The wind blows from the east, from lands
beneath a man-made sun.
Jonny flies a kite to amuse
his prison guards, who laugh
as they watch the gaijin boy run
on legs all gristle, grit
and bone. The paper kite tail twists
above him, yellow/red
in tangled tongues of flame. He makes
the sound of fighter planes
and wills his feet to leave the ground.
In games of Hurricanes
and Spitfires, he chases vapour
trails to England: dreams his way home.
The wind blows from the west and Jon
writes tales of astronauts
marooned in orbit. Their capsules
shine like stars and form new
constellations: swiftly changing
zodiacs for an age
of pseudo-science. But the pulps
demand that space heroes
should be as clean cut as cowboys
on wagon trains to Mars,
though white heat of technology
throws its pitiless light
on dark reaches of the psyche,
where aliens are close to home.
The wind blows from nowhere, driving
a sleet of cathode rays
and microwaves: subliminal
drifts of cortical snow,
in which fictional characters
freeze and Kopek himself
assumes the roles of trope and meme
within cryptic landscapes
of his own design. Plane crash blooms
in red and black create
a garden in memoriam
to love that once expressed
itself as mortido: An urge
to turn a graveyard into home.

Comments
Ewan | June 10, 2009 - 17:05
WBK, the scale of your imagination is impressive, but your facility with a phrase is even more so.

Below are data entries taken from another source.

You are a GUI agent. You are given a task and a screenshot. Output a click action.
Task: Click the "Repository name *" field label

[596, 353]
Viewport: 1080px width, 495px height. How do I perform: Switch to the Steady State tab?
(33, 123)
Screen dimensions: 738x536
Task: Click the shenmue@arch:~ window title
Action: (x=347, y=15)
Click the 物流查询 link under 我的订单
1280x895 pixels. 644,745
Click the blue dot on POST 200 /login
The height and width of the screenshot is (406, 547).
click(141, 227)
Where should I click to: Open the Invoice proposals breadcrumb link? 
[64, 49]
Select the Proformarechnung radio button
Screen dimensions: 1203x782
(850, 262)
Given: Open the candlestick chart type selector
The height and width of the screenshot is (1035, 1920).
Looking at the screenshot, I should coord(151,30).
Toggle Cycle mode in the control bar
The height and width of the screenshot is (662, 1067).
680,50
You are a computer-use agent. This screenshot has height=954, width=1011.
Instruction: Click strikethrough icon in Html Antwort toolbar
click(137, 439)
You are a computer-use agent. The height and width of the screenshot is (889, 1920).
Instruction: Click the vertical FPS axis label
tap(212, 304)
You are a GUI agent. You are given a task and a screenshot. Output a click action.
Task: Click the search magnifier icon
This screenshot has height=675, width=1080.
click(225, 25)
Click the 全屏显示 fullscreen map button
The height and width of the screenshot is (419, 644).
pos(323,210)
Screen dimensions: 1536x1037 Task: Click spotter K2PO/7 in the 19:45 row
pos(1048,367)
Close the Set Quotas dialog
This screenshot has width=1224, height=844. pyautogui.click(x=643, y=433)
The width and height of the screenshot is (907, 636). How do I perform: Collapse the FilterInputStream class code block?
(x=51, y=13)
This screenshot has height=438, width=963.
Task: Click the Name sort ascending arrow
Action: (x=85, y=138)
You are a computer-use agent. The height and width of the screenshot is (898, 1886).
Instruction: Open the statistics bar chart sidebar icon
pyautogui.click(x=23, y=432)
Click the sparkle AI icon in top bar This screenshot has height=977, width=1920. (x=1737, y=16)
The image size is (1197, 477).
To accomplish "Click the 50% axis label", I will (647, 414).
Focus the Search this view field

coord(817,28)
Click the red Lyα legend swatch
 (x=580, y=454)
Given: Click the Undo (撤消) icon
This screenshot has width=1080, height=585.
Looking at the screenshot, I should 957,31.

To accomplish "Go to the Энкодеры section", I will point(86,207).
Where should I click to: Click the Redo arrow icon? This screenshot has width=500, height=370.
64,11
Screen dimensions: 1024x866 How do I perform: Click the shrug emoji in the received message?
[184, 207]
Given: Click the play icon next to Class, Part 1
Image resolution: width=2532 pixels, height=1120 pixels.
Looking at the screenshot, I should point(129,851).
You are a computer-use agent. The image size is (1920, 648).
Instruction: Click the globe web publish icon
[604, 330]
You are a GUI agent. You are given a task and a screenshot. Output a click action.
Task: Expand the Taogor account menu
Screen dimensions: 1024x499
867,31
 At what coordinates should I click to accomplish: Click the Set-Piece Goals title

I loved 'dream his way home', but that is one of many.
Hat off!
Ewan
chuck | June 10, 2009 - 17:13
Another excellent piece of writing wilkybarkid. I got a lot of the Ballard references I think but 'Kopek' puzzles me.
WilkyBarKid | June 10, 2009 - 20:22
Now I'm worrying that I may have peaked too soon. 18 more to go, with only a vague idea of my intent.
'Kopek' is a persona I've written about several times. He's a sort of alter ego/everyman who saves me having to think up new characters.
Since this isn't biography, but more of a critique/homage to Ballard's influence on the way I think about fiction, I didn't want to employ the conceit of utilising his name.
Instead, I thought 'Kopek' sounded a suitably Ballardesque surname, similar to many of the protagonists in his stories.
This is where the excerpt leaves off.